Stored data entries:
+===+
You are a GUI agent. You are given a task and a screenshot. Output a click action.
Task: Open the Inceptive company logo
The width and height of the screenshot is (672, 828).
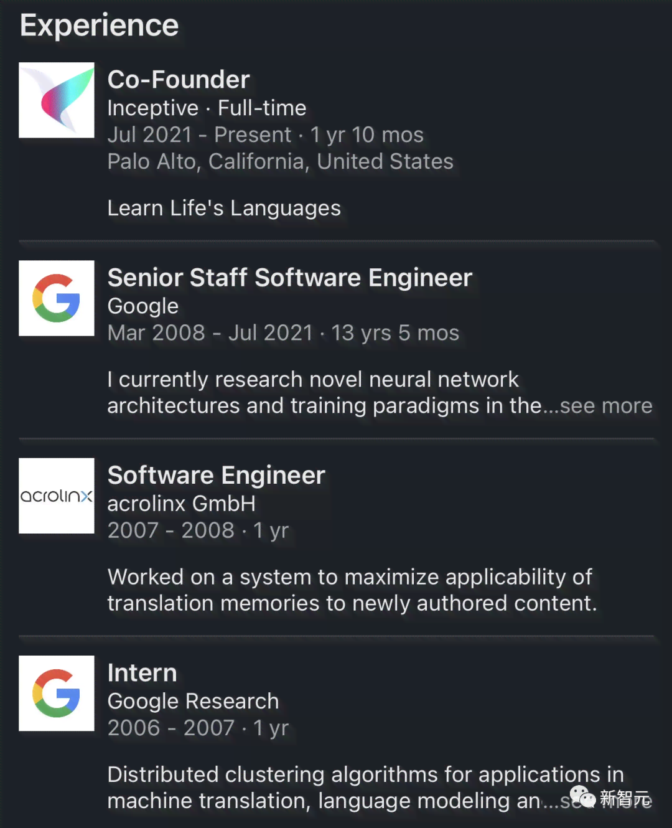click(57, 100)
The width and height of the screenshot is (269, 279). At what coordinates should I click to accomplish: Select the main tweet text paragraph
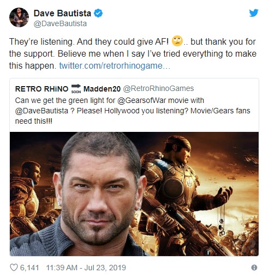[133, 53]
+===+
TRY IT: Each line above should be written out again exactly, without any image.

ANSWER FOR THIS EXERCISE:
You are a GUI agent. You are given a task and a screenshot. Output a click action.
Task: Open the Inceptive company logo
The width and height of the screenshot is (672, 828).
click(57, 100)
The width and height of the screenshot is (269, 279). At what coordinates should I click to accomplish: Select the main tweet text paragraph
[133, 53]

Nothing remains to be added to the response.